**About this task:** The first line of the data below and every line after it, through the one with "Task: Open the 合约信息 tab", must be transcribed without change.

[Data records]
==============================
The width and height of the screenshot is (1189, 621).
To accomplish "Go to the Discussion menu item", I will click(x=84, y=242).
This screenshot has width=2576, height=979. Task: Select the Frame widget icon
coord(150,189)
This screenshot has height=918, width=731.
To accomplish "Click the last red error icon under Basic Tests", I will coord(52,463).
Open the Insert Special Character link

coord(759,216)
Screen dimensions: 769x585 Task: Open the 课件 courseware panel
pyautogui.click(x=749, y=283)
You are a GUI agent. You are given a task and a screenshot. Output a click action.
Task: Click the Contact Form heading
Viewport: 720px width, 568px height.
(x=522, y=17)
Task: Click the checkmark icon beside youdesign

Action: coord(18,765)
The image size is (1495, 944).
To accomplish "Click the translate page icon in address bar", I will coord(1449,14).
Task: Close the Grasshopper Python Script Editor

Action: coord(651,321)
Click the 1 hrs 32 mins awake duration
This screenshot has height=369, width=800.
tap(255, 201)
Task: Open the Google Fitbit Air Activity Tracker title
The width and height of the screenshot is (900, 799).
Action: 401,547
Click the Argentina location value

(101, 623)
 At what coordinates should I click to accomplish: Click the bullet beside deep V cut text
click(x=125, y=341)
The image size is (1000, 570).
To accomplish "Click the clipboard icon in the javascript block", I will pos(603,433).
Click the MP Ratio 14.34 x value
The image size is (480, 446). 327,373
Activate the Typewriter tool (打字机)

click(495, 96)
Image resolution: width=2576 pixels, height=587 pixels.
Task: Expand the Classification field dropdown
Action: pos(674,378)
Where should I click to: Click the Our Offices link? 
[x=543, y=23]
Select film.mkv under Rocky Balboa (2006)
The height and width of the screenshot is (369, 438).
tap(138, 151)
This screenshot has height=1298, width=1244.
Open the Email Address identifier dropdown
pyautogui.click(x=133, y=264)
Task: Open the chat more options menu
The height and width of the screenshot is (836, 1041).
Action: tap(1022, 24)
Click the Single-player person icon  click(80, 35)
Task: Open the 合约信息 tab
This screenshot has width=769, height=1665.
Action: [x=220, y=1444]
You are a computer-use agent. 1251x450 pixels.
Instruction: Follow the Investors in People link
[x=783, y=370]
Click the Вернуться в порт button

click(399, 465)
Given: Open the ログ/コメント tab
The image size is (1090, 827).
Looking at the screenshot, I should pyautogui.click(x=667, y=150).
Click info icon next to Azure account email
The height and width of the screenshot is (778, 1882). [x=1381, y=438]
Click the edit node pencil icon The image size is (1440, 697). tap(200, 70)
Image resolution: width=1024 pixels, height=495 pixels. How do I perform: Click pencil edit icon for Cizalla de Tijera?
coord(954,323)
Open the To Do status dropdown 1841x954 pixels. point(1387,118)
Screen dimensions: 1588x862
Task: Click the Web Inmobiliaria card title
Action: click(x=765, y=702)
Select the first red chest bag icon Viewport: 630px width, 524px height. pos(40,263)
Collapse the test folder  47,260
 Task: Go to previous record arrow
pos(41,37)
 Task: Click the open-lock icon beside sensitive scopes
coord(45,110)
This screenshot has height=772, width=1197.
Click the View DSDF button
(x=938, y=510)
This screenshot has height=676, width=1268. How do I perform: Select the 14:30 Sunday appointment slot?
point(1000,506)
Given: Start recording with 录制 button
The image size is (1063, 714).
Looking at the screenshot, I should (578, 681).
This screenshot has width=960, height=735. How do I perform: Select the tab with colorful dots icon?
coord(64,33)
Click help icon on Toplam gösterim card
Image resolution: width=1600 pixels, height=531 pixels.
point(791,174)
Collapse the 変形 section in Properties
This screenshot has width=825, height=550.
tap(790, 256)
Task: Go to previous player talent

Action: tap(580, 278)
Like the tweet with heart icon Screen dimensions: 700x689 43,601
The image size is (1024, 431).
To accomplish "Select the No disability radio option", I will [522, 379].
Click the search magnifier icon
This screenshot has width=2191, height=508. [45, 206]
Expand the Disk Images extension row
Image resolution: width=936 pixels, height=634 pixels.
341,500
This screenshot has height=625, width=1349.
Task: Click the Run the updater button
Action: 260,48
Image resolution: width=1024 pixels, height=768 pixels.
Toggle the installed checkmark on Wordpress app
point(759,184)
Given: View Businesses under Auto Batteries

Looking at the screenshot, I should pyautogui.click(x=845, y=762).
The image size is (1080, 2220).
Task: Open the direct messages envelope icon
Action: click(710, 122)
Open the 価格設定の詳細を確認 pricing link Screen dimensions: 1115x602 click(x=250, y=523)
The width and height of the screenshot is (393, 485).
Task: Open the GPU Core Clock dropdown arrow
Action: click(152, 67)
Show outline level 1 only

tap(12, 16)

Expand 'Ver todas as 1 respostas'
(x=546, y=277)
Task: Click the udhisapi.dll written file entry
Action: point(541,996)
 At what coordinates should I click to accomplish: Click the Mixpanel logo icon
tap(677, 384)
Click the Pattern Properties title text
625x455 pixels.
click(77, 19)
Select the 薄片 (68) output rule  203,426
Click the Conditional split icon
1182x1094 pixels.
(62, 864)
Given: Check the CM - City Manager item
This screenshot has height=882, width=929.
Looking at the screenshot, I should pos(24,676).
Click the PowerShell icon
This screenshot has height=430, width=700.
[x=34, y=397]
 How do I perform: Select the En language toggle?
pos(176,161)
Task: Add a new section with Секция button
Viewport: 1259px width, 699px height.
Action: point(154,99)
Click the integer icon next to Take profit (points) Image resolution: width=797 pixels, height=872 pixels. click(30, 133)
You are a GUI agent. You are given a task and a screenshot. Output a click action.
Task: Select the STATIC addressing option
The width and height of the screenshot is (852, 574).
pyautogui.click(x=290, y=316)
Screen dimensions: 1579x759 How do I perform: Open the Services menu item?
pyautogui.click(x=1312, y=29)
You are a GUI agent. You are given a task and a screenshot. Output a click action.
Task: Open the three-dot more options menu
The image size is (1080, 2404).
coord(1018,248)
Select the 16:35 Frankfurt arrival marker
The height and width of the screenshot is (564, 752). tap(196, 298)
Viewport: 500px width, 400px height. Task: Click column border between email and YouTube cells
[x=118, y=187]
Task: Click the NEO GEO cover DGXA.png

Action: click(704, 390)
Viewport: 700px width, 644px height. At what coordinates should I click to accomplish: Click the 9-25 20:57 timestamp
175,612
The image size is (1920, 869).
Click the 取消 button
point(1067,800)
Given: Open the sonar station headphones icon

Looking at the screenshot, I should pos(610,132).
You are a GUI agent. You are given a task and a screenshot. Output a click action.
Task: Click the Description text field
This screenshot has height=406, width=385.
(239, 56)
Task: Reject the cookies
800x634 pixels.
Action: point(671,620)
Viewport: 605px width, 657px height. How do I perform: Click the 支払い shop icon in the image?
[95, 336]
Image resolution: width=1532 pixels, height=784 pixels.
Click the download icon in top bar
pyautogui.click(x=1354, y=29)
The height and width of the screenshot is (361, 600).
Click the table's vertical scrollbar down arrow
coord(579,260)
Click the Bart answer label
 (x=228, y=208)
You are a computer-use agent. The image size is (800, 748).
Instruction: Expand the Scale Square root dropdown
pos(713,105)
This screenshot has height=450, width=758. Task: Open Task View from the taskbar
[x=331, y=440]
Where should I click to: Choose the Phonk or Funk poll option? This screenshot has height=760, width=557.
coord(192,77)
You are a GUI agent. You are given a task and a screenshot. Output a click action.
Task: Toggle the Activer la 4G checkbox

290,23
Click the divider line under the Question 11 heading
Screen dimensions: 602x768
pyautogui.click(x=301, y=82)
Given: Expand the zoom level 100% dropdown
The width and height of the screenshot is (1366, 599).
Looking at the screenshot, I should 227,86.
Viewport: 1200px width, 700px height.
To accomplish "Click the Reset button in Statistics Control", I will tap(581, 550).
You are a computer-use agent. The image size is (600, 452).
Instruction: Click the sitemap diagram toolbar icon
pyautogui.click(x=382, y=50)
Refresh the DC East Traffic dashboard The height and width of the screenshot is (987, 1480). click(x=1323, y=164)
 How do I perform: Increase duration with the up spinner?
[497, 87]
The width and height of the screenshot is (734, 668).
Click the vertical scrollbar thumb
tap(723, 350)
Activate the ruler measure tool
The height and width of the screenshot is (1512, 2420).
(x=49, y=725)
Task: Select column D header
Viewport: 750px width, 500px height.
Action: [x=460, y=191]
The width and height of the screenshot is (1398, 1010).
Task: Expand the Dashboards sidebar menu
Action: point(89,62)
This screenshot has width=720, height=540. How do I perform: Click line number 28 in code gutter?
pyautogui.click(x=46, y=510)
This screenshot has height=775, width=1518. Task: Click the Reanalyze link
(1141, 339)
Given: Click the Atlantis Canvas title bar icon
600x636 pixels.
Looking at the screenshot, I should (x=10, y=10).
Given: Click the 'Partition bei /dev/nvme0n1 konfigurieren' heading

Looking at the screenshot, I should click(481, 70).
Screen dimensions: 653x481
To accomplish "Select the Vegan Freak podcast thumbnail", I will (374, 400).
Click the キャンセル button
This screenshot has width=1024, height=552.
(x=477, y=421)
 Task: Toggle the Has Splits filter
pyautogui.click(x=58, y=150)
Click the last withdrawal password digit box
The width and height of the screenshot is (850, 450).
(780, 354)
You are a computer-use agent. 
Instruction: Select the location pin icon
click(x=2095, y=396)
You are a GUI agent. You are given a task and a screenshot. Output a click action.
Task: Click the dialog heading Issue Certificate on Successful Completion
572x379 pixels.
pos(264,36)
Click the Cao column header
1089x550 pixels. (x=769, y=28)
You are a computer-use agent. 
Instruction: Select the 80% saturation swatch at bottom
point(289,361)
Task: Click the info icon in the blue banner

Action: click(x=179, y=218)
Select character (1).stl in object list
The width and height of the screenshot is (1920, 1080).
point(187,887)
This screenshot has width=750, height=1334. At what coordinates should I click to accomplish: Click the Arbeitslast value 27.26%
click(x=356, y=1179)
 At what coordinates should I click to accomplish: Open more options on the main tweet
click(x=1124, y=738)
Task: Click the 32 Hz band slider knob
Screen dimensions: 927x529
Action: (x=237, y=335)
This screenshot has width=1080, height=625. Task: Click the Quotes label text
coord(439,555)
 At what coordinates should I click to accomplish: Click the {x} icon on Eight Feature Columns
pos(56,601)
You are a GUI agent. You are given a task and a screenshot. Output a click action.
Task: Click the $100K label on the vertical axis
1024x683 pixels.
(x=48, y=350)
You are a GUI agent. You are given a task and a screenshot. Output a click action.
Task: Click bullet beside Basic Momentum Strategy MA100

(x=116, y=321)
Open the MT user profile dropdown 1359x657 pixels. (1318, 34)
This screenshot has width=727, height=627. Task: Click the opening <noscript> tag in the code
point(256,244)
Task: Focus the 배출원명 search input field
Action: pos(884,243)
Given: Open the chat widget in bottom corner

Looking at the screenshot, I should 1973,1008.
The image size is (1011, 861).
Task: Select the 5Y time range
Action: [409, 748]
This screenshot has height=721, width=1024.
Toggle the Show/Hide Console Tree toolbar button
==============================
**Answer section:**
The width and height of the screenshot is (1189, 621).
To accomplish "Go to the Discussion menu item", I will click(x=84, y=242).
This screenshot has width=2576, height=979. Task: Select the Frame widget icon
coord(150,189)
This screenshot has height=918, width=731.
To accomplish "Click the last red error icon under Basic Tests", I will coord(52,463).
Open the Insert Special Character link

coord(759,216)
Screen dimensions: 769x585 Task: Open the 课件 courseware panel
pyautogui.click(x=749, y=283)
You are a GUI agent. You are given a task and a screenshot. Output a click action.
Task: Click the Contact Form heading
Viewport: 720px width, 568px height.
(x=522, y=17)
Task: Click the checkmark icon beside youdesign

Action: coord(18,765)
The image size is (1495, 944).
To accomplish "Click the translate page icon in address bar", I will coord(1449,14).
Task: Close the Grasshopper Python Script Editor

Action: coord(651,321)
Click the 1 hrs 32 mins awake duration
This screenshot has height=369, width=800.
tap(255, 201)
Task: Open the Google Fitbit Air Activity Tracker title
The width and height of the screenshot is (900, 799).
Action: 401,547
Click the Argentina location value

(101, 623)
 At what coordinates should I click to accomplish: Click the bullet beside deep V cut text
click(x=125, y=341)
The image size is (1000, 570).
To accomplish "Click the clipboard icon in the javascript block", I will pos(603,433).
Click the MP Ratio 14.34 x value
The image size is (480, 446). 327,373
Activate the Typewriter tool (打字机)

click(495, 96)
Image resolution: width=2576 pixels, height=587 pixels.
Task: Expand the Classification field dropdown
Action: pos(674,378)
Where should I click to: Click the Our Offices link? 
[x=543, y=23]
Select film.mkv under Rocky Balboa (2006)
The height and width of the screenshot is (369, 438).
tap(138, 151)
This screenshot has height=1298, width=1244.
Open the Email Address identifier dropdown
pyautogui.click(x=133, y=264)
Task: Open the chat more options menu
The height and width of the screenshot is (836, 1041).
Action: tap(1022, 24)
Click the Single-player person icon  click(80, 35)
Task: Open the 合约信息 tab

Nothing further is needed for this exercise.